Namun belakangan konsep ini mulai ditinggalkan, menurut Regina. Pangkalnya: orang Papua mulai mengenal dan memprioritaskan uang.

“Orang Papua dulu tidak punya uang, tapi dia bisa ambil babi dan apapun di hutan. Budaya ini sekarang putus. Orang Papua mulai menjual mama,” ujar Regina.

“Banyak sekali illegal logging, untuk tambang emas atau kebun kelapa sawit. Hutan kami sudah tidak ada. Jadi saya harus berbagi pengetahuan adat. Anak muda Papua harus jaga hutan supaya orang Papua tetap bisa hidup,” tuturnya.

"Sekolah adat"

Lembah Grime Nawa dipotret dari Nimbokrang, Kabupaten Jayapura.GREENPEACE INDONESIA via BBC Indonesia Lembah Grime Nawa dipotret dari Nimbokrang, Kabupaten Jayapura.
Regina membagikan pengalaman dan konsep adat tadi kepada 10 perupa muda Papua pada Januari lalu. Dia didaulat menjadi ‘guru adat’ oleh Udeido Collective, sebuah kelompok artis seni rupa kontemporer asal Papua.

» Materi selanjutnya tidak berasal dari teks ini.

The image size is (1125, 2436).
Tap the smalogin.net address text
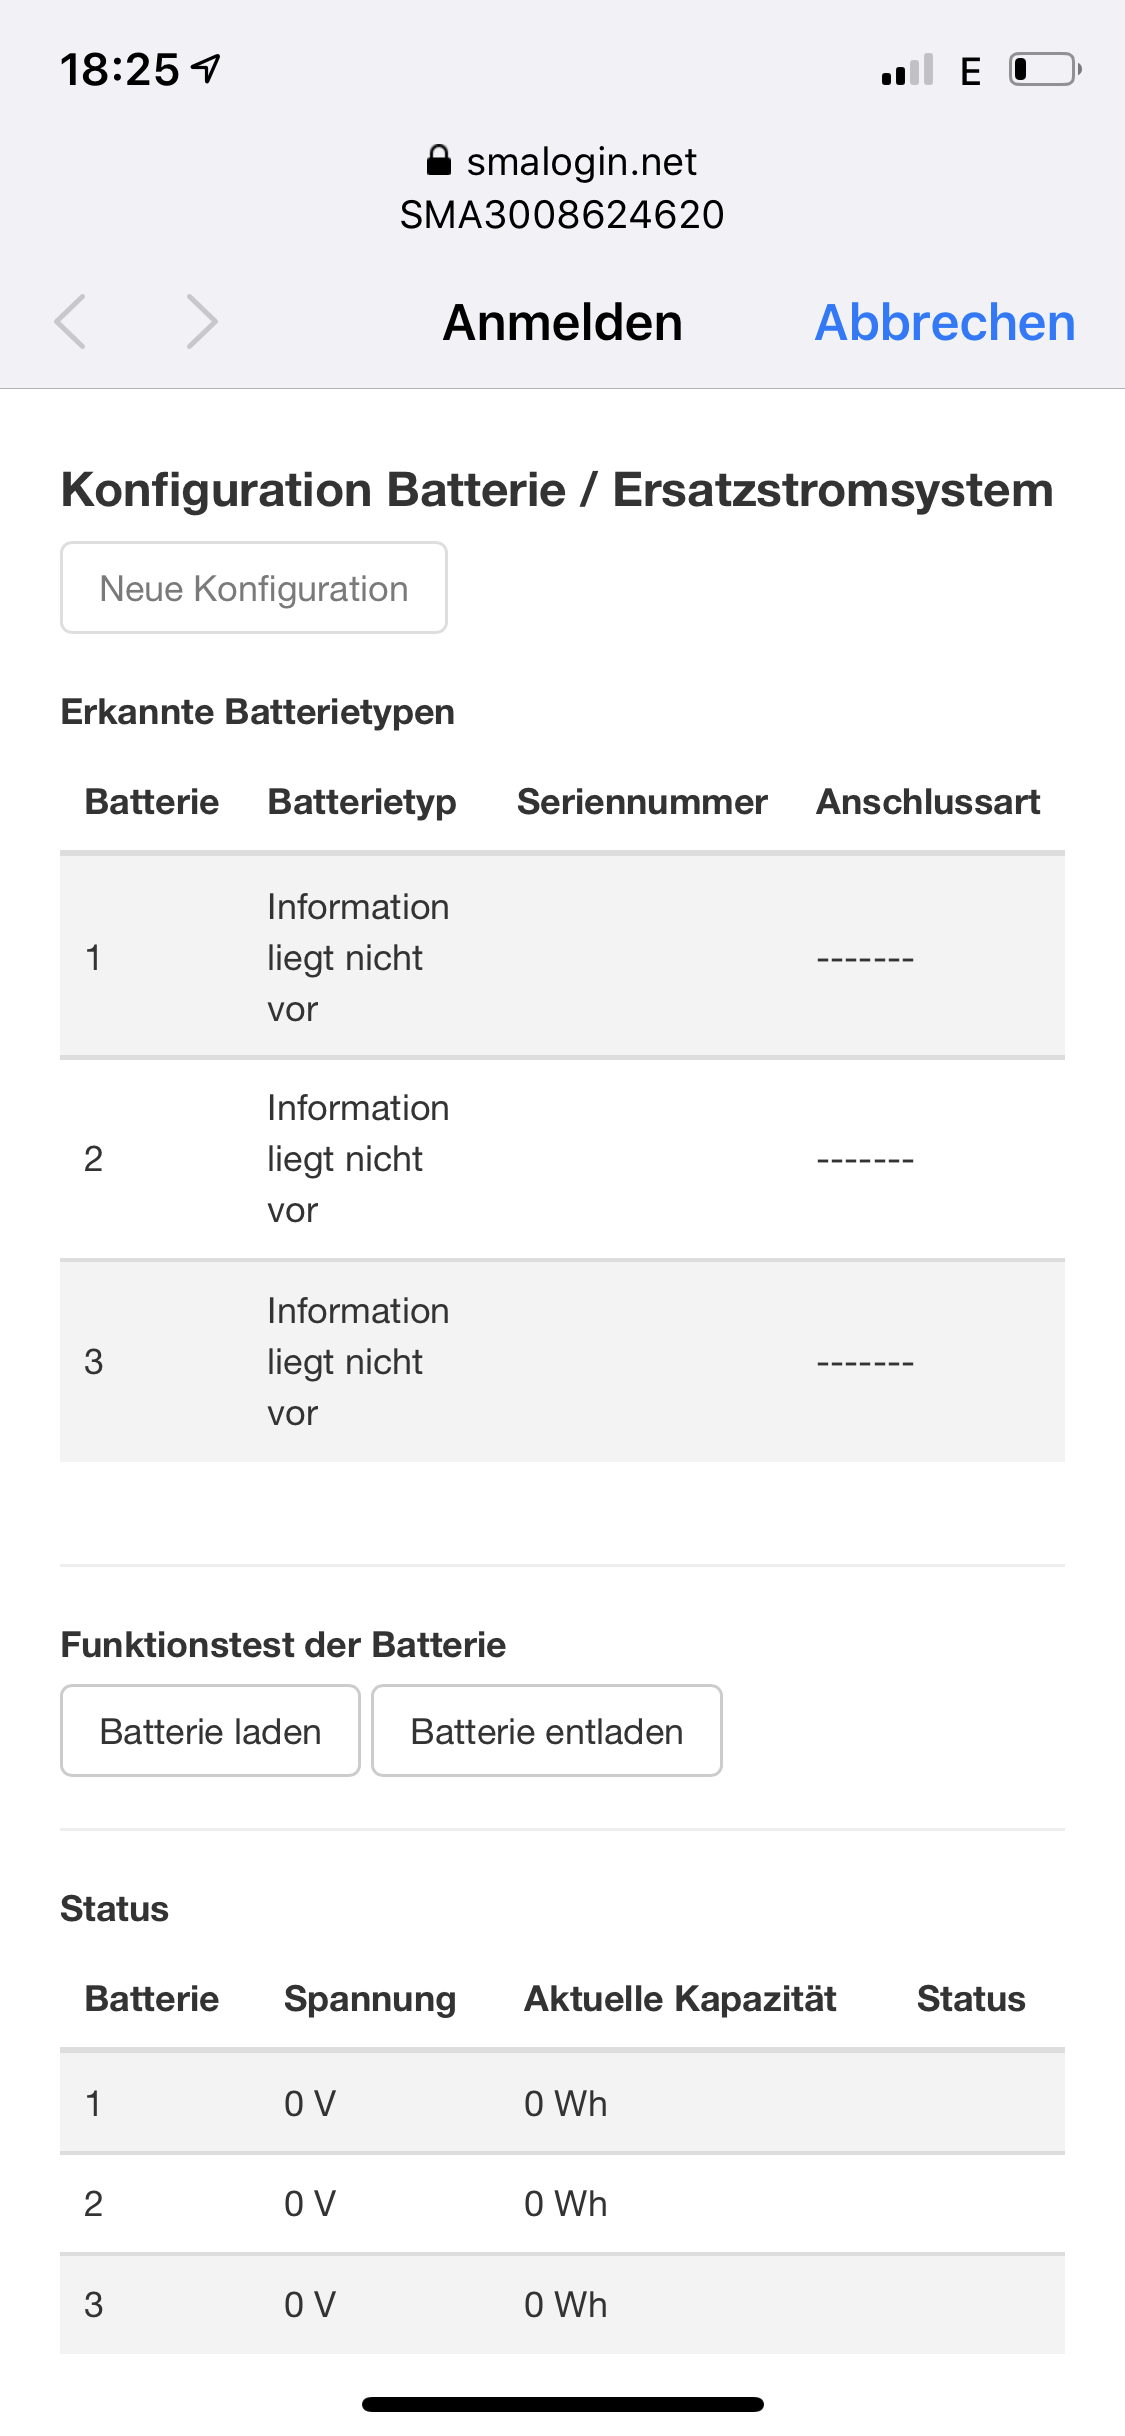click(x=581, y=161)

Sebagai ‘guru adat’, Regina berkesempatan mengatasi kecemasan besarnya: putusnya rantai estafet pengetahuan adat Papua.

Udeido menggandeng empat figur adat lain dalam program seni rupa yang mereka beri nama Bholuh tersebut.

Selain Regina, terdapat Yusuf Ohee, penggerak tarian adat dari Kampung Yokiwa, Sentani, Jayapura. Ada pula pelukis kulit kayu Agus Ongge, mistikus Biak; Denis Koibur, dan tokoh adat dari Kampung Kayu Batu, Jayapura, Niko Makanuay.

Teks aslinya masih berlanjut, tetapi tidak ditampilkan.